=== Your assignment ===
Resume the column about e-mailing an oncologist, continuing from its final sentence.

Column: E-male

Column: E-male

My oncologist is a man. He has e-mail. He works for an HMO that encourages/advertises its connectivity and responsiveness – electronically, to its members. If I want to get medical answers in a reasonable amount of time – save for an emergency, typing, “mousing” and clicking is the recommended methodology. No more phone calls, preferably. Though pressing keys on a keyboard rather than pressing buttons on a phone might have felt counter-intuitive at first as a means of receiving prompt replies, it has proven over these past few years to be a fairly reliable and predictable information loop. Not in minutes necessarily, but more often than not during the same day – and almost always by the very next day. In fact, I’ve received e-mails from my oncologist as late as 9:18 p.m. (time-stamped) after a sometime-during-the-day e-mail had been sent. The content of the sent e-mail has almost always been helpful or constructive, even instructive concerning the issue at hand. I’ve never felt disconnected, though; alone maybe, but that’s more because, other than our three cats, there is rarely anyone else at home with me. Being a salesman can sometimes be a solitary pursuit. And though there are many advantages – freedom and independence being the two most important, occasionally you find yourself alone with your thoughts, literally.

=== Material supplied ===
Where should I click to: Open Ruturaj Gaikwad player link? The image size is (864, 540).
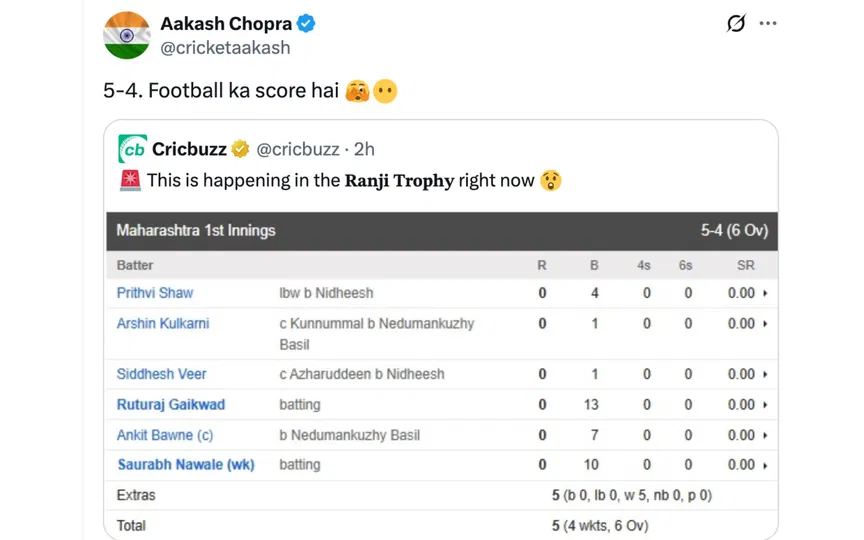coord(171,405)
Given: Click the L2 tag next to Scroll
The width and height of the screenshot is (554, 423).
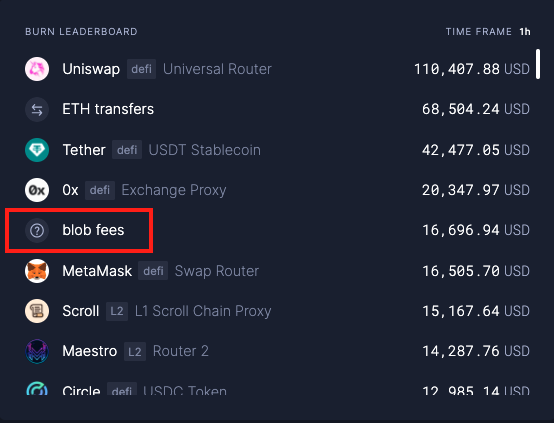Looking at the screenshot, I should click(x=117, y=311).
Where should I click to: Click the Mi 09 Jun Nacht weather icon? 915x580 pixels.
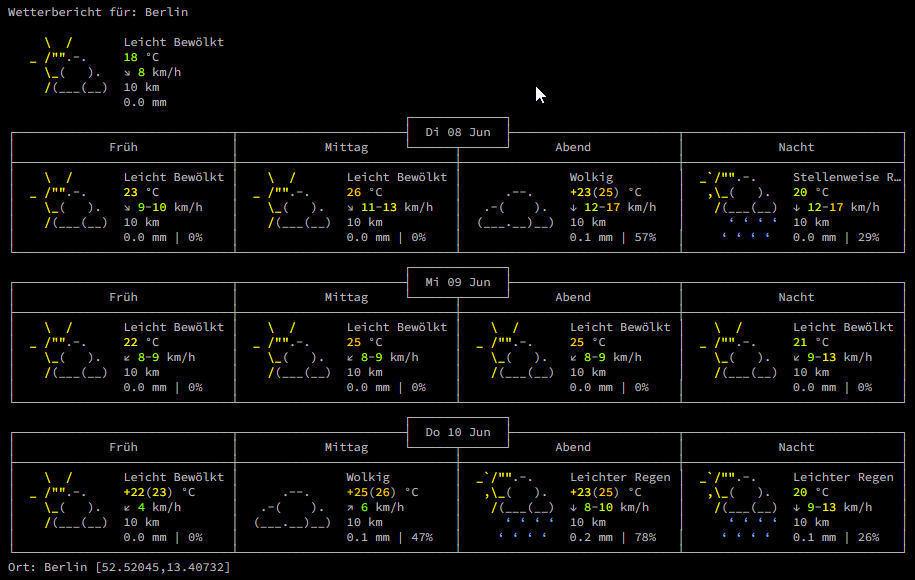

=== Expected answer ===
Attempting to speak directly with my oncologist during the day – at my convenience, given the too-numerous-to-list responsibilities of his non-stop, double-booked routine, seems a bit unrealistic. And if there’s anything I’ve learned during this cancer experience, it would be to minimize/manage my expectations in a way – any way, to avoid any totally understandable but fairly unhelpful jumps to discouraging conclusions. Patience can be a virtue, although being one of many, less so. And though I consider myself an important patient (I would imagine most “terminal” patients would characterize themselves as such) and thus deserving/expecting exceedingly prompt and predictable feedback, the reality appears to be somewhat less Kenny-centric. Not that I need constant care (I don’t, thank God!) or reassurance for that matter; however, when your oncologist shortens up your life expectancy by say, 30 years, you kind of think/feel that you’ve risen to the top of his to-do list. Which I certainly don’t know that he has/keeps. If he did/does, perhaps my placement on it would warrant a more immediate reply, electronic or otherwise. Nevertheless, my diagnosis-to-date sense has been that though I am likely on a list, there are probably other equally less fortunate people who have become listed as well. All of whom feel as I do: that they’re the most important name on that list – real or imagined.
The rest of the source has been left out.